Case reports have been published reporting the treatment of Chagas VT with transcoronary chemoablation in the distal left anterior descending and distal left circumflex artery.^{,  ,}  Described complications include incomplete lesions creating a nidus for reentrant tachycardia circuits, complete atrioventricular block when targeting basal septal VA substrate, nontarget coronary vessel occlusion, contrast nephropathy, systemic embolization, coronary vasospasm, arterial perforation, myocardial dissection, and potential damage outside the targeted area by unintended ethanol reflux into nontargeted arterial branches.^,

Chagas VT often has epicardial circuits requiring mapping and ablation in the epicardium. An endocardial/epicardial (endo/epi) approach has proven to be an effective strategy, as seen in the Efficacy and safety of combined endocardial/epicardial catheter ablation for VT in Chagas disease randomized trial that was published in 2020.

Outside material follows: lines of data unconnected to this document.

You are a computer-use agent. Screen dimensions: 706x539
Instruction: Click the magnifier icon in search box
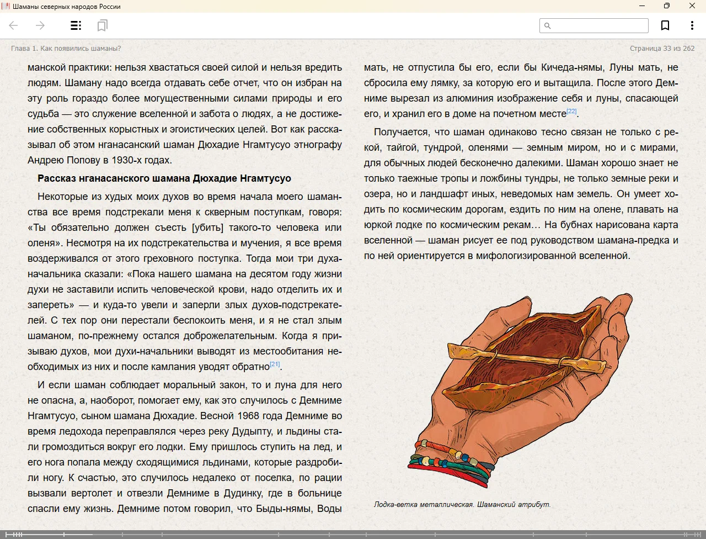pyautogui.click(x=547, y=25)
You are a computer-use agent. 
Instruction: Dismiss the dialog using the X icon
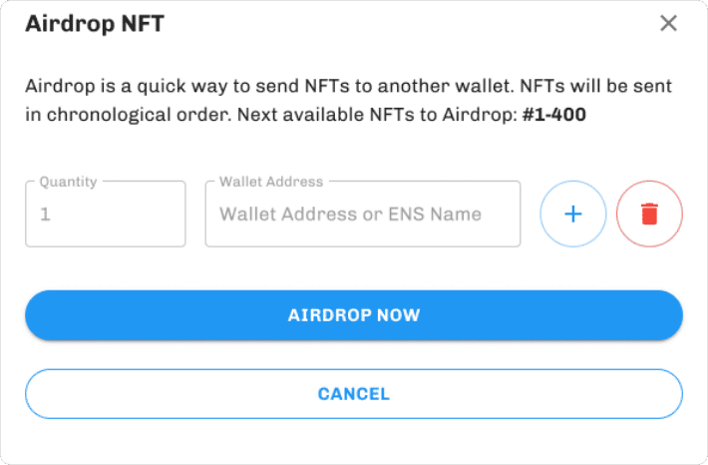668,23
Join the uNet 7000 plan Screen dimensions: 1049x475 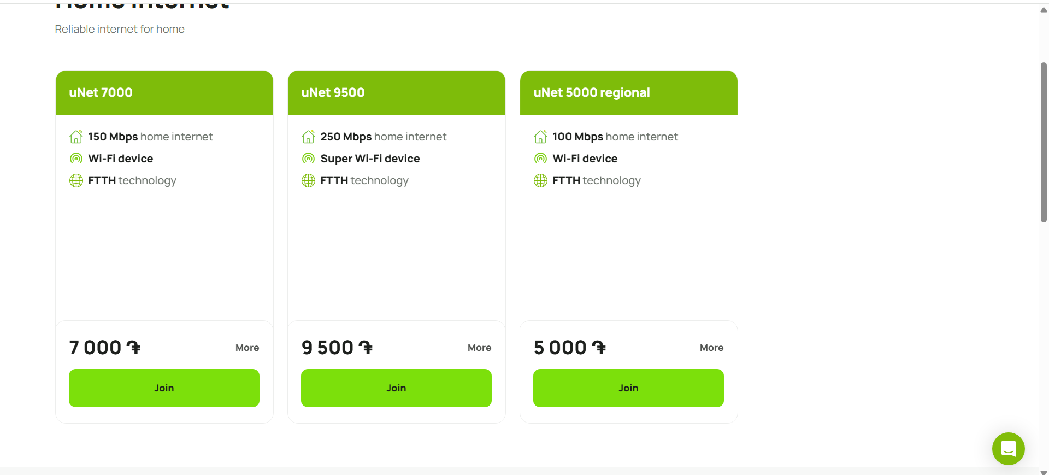click(164, 388)
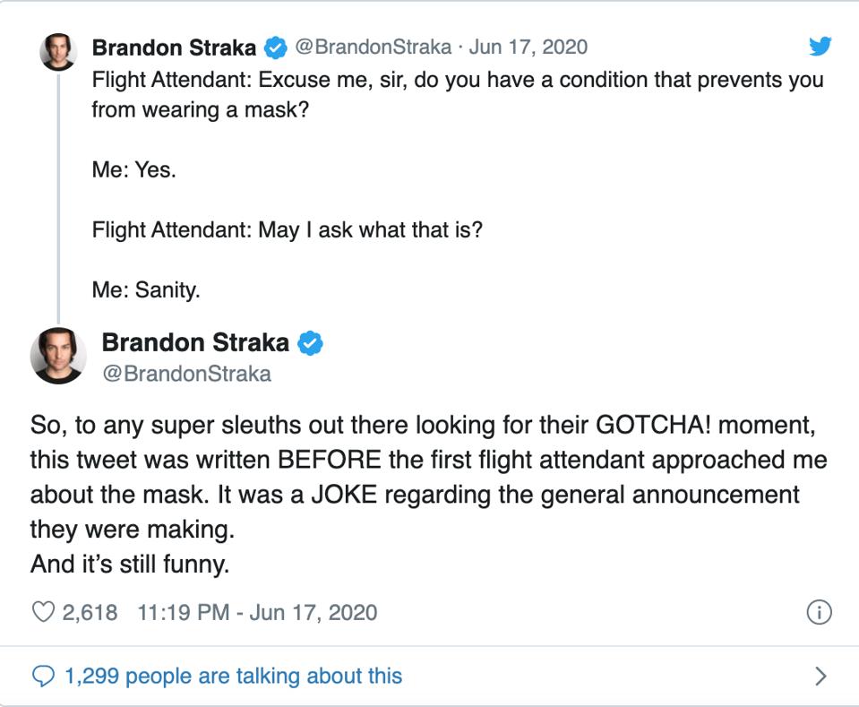This screenshot has height=707, width=859.
Task: Click the small avatar on the June 17 tweet
Action: [x=56, y=50]
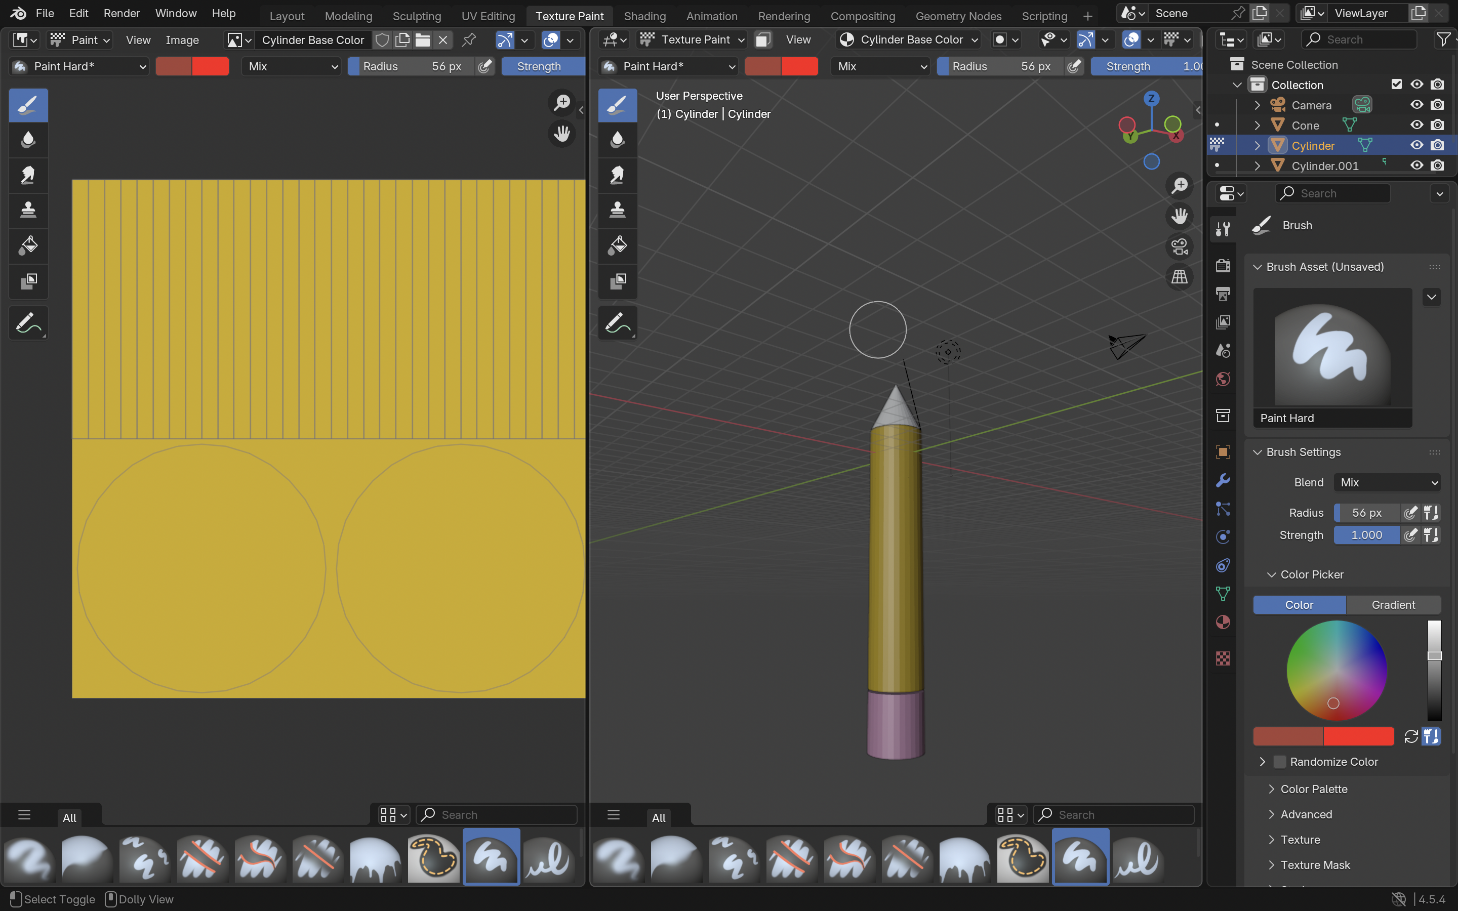The image size is (1458, 911).
Task: Open the Material properties tab icon
Action: click(1222, 622)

In our patient, endocardial scar ablation was performed with elimination of LAVA, late potentials, and the ability to capture inside of the scar. However, owing to the basal lateral substrate location causing difficult catheter manipulation, there was concern that transmural lesions were not being created. Unipolar electroanatomic mapping was consistent with epicardial scar requiring epicardial ablation; however, with her body habitus, subxiphoid epicardial puncture was felt too high of a risk. Venous mapping confirmed late potentials and VT inducibility. The targeted posterior lateral vein appeared too small for cannulation during initial venogram, but as we commonly see, the vein was much larger during balloon occlusion venogram. Using the double balloon technique, ethanol venous ablation was successful in eliminating VT and preventing recurrence on follow-up.

Chronic Chagas disease can cause many cardiac arrhythmias, including sinus node dysfunction, interventricular conduction delays, high-degree AV blocks, and VT. Chagas cardiomyopathy should be considered in the differential diagnosis of nonischemic VT in the United States. The treatment of VT in these patients is commonly in the basal, inferolateral aspect of the LV, often requiring epicardial access. Ethanol ablation via the coronary venous anatomy can offer electrophysiologists another option in their armamentarium of treatments against VT.